======== Excerpt ========
Lab of Functional Anatomy of the Neural Circuitry
The basal ganglia and interconnected cortical, amygdalar and thalamic circuits subserve several crucial brain functions including reward-based learning, motor learning, motivated behavior and stress-related behaviors. Dysfunction in these circuits due to alterations of synaptic properties has been proposed to play a critical role in a variety of neuropsychiatric disorders including anxiety, addiction, autism spectrum disorder and major depressive disorder. However, the brain circuits relaying information from or to basal ganglia and their detailed synaptic organization have not been clearly delineated.
The main objective of research in our laboratory is to understand the role of the circuit-specific synaptic organization in basal ganglia in animal models of neuropsychiatric disease including drug addiction, feeding disorder, depressive disorder, and movement disorder. Given the circuit and synaptic complexity of the brain, characterizing specific neural circuitry responsible for behavioral changes has been challenging.
Dendtiric spines of amygdala neurons projecting to dopamine receptor 1-expressing medium spiny neurons (D1-MSNs) in nucleus accumbens
To address the anatomical and functional properties of basal ganglia circuitry, our laboratory applies and develops a variety of molecular strategies (ex. virus-mediated tracing and gene expression, transgenic mice expressing marker proteins in specific population of neurons) together with electrophysiological approaches. Furthermore, we applies cell-type specific or input-specific optogenetic manipulation in vitro and in vivo in pharmacological animal models of human disease as well as a battery of behavioral testing.
Future research in my own lab will continue with this strategy and set out to anatomically and functionally define neuronal identity and connectivity of brain circuits beyond basal ganglia and their interplay in mediating reward- and motivation-related behavior in the pathogenesis of neuropsychiatric and neuropathological disease.
Double rabies virus-mediated retrograde tracing showing cortical neurons projecting to dorsal striatum (red) and neurons projecting to nucleus accumbens (green).
Byungkook Lim received his Ph.D. in Molecular & Cell Biology from UC Berkeley with Dr. Mu-ming Poo and carried out his postdoctoral training with Dr. Robert Malenka in the Department of Psychiatry and Behavioral Science at the Stanford University School of Medicine. Byungkook was a Davis Foundation Postdoctoral Fellow.
========
* _Instructions_:
- a) In the lab description, rewrite the passage that begins at "Future research in" and stops after "nucleus accumbens (green).", substituting "ventral striatum" for "dorsal striatum".
- b) List the neuropsychiatric disorders that the lab description's second paragraph, the one beginning "The basal ganglia and interconnected", names as linked to dysfunction in these circuits.
======== Source information ========
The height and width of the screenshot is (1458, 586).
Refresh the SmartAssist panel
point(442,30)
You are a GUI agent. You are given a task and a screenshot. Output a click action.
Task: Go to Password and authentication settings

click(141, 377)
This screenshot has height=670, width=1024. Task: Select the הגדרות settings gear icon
========
======== Source information ========
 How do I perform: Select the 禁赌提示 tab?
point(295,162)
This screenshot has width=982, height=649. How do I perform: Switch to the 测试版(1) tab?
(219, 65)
========
* _Solutions per task_:
- a)
Future research in my own lab will continue with this strategy and set out to anatomically and functionally define neuronal identity and connectivity of brain circuits beyond basal ganglia and their interplay in mediating reward- and motivation-related behavior in the pathogenesis of neuropsychiatric and neuropathological disease.
Double rabies virus-mediated retrograde tracing showing cortical neurons projecting to ventral striatum (red) and neurons projecting to nucleus accumbens (green).

- b)
- anxiety
- addiction
- autism spectrum disorder
- major depressive disorder